Start of SUPPLIED RECORDS
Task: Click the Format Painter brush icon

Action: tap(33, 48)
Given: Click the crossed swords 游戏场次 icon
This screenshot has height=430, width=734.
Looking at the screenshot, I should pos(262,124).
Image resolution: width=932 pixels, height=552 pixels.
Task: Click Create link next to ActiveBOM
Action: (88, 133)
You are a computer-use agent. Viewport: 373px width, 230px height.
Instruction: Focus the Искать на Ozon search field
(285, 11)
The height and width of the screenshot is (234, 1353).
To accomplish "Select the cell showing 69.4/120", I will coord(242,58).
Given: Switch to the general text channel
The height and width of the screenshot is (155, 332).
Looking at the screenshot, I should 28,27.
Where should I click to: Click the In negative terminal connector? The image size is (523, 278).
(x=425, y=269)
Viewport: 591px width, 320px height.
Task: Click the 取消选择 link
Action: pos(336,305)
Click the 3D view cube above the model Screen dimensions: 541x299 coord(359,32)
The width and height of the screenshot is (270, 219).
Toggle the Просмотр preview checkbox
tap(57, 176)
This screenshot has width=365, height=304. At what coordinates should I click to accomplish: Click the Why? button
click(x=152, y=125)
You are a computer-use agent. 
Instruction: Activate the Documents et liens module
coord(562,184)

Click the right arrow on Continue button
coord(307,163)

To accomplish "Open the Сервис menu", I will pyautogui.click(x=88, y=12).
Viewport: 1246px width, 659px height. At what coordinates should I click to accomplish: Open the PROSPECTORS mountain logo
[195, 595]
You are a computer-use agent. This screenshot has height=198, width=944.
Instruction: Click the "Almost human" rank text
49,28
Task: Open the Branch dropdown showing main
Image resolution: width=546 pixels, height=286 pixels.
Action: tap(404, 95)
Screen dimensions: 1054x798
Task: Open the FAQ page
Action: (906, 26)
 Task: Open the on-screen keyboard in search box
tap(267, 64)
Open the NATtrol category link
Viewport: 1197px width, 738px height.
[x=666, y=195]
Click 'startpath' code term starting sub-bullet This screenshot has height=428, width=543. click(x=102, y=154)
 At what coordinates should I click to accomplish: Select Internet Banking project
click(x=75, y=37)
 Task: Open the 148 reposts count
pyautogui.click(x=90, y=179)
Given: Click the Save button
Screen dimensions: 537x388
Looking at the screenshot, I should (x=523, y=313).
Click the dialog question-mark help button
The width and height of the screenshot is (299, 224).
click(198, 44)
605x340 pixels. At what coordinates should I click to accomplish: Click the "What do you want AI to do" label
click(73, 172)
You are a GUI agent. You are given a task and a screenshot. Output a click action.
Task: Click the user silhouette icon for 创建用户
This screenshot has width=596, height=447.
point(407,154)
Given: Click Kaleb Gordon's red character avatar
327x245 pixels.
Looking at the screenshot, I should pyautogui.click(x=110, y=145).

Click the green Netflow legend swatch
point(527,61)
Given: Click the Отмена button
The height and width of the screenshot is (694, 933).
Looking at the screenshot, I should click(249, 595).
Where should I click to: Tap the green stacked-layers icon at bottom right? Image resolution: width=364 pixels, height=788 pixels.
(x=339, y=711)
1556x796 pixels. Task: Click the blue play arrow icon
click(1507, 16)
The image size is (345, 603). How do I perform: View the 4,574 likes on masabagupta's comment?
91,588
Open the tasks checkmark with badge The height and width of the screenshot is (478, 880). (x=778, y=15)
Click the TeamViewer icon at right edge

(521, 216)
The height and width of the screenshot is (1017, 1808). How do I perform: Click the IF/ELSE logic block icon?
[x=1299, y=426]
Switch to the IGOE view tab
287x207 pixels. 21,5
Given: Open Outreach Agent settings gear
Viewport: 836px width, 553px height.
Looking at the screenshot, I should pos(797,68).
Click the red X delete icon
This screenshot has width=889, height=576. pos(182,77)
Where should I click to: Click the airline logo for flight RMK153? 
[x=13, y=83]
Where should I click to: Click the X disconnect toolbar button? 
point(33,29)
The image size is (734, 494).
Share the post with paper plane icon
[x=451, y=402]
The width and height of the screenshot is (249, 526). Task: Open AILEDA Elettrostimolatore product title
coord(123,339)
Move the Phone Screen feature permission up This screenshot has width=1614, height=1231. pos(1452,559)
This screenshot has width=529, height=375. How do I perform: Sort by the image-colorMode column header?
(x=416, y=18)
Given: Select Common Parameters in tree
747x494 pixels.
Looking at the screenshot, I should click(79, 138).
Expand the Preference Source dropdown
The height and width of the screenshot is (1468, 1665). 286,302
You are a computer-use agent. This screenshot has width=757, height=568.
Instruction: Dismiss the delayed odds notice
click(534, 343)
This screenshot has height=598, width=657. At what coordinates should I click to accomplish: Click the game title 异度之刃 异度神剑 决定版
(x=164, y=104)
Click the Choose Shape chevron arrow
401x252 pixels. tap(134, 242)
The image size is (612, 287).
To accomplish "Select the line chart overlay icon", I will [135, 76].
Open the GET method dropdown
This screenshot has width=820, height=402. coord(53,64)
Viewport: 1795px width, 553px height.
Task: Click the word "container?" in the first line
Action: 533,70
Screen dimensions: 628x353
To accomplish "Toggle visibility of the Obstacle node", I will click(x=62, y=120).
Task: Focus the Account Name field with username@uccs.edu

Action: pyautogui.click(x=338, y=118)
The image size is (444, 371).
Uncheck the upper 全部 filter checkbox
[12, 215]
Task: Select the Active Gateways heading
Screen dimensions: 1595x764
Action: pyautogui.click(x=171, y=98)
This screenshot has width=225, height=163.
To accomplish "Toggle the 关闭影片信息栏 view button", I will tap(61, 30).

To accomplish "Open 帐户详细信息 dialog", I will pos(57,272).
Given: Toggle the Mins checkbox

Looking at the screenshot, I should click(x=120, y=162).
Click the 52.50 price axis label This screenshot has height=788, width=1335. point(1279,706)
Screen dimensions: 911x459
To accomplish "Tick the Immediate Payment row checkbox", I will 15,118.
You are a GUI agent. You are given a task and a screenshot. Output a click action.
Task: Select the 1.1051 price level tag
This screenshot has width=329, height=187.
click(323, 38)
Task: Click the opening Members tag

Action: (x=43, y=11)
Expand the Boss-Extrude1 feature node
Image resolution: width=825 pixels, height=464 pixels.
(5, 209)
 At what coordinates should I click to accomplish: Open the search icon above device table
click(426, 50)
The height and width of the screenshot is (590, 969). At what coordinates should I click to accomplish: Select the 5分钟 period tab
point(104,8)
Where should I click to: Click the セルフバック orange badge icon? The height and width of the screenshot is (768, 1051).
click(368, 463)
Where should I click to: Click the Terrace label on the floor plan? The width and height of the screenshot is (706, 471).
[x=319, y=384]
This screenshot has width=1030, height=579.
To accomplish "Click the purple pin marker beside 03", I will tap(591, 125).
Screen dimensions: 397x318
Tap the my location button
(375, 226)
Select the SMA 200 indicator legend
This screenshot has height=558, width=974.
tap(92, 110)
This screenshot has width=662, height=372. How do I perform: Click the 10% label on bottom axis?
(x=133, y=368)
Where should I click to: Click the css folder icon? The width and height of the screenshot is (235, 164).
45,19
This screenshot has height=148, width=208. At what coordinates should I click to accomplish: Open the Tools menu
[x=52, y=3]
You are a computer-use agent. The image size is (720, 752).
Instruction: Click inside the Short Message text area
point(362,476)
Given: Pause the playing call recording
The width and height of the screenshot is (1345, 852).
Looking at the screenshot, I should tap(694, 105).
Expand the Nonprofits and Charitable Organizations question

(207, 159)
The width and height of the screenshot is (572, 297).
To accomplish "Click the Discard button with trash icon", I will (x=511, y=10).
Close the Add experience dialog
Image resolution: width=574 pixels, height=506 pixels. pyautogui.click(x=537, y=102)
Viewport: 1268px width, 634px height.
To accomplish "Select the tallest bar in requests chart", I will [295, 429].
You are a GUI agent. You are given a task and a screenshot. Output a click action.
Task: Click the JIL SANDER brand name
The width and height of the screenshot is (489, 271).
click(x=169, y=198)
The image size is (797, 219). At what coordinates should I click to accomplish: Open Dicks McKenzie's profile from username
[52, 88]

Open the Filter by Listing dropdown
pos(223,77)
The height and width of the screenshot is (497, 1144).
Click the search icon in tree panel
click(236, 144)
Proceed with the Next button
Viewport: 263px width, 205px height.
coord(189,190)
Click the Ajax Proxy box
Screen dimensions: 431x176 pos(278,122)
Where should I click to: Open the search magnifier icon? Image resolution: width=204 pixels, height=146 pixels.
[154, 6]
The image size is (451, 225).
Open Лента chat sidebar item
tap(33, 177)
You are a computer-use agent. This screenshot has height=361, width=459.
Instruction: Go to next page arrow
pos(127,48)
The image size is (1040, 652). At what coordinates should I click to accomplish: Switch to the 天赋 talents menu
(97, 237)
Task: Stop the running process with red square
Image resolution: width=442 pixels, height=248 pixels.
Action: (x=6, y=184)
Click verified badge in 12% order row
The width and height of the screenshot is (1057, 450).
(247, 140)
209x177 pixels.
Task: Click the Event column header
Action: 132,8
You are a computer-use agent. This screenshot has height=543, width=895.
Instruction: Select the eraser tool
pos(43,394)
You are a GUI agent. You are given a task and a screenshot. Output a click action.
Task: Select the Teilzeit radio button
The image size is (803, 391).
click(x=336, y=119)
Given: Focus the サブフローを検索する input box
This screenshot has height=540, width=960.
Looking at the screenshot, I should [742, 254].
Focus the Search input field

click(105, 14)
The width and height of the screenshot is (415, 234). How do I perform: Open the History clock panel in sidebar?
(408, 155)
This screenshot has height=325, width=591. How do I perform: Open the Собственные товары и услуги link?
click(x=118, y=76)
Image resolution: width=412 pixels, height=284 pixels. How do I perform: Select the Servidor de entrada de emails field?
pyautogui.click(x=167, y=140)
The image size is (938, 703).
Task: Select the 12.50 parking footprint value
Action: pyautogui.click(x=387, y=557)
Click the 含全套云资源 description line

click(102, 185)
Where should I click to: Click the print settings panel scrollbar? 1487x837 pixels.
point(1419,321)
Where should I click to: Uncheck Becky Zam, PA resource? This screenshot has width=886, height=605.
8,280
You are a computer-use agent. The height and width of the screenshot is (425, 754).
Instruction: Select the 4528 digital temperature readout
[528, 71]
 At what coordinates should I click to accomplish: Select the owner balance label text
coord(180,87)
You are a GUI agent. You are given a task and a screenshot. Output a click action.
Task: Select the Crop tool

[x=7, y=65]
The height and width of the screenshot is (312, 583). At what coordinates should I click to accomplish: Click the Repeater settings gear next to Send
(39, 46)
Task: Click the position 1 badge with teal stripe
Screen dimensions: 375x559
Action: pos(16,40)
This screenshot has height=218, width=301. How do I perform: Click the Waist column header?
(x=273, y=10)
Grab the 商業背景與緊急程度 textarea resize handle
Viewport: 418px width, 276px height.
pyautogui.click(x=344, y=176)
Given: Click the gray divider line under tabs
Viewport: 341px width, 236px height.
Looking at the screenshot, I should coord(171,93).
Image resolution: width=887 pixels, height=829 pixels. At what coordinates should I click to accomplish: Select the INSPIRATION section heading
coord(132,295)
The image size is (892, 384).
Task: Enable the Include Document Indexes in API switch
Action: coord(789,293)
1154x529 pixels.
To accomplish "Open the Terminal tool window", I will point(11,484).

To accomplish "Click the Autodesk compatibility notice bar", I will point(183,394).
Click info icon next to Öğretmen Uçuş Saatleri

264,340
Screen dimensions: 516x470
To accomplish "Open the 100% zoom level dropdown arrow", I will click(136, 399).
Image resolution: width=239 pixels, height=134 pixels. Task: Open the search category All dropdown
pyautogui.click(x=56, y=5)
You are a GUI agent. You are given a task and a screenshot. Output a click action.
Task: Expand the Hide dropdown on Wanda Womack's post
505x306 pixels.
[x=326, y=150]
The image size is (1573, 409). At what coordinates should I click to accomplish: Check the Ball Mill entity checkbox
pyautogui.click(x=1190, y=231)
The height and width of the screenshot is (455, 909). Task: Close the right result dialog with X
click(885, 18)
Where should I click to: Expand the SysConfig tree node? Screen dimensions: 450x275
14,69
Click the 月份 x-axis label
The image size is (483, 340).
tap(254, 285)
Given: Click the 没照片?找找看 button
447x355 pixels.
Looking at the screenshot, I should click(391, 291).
End of SUPPLIED RECORDS
WHAT THE TASK REQUIRES:
Make a list of all lines in the data that contain "computer".

THE ANSWER:
You are a computer-use agent. Viewport: 373px width, 230px height.
You are a computer-use agent. 
You are a computer-use agent. This screenshot has height=198, width=944.
You are a computer-use agent. This screenshot has width=757, height=568.
You are a computer-use agent. The image size is (720, 752).
You are a computer-use agent. This screenshot has height=361, width=459.
You are a computer-use agent. This screenshot has height=543, width=895.
You are a computer-use agent. The height and width of the screenshot is (425, 754).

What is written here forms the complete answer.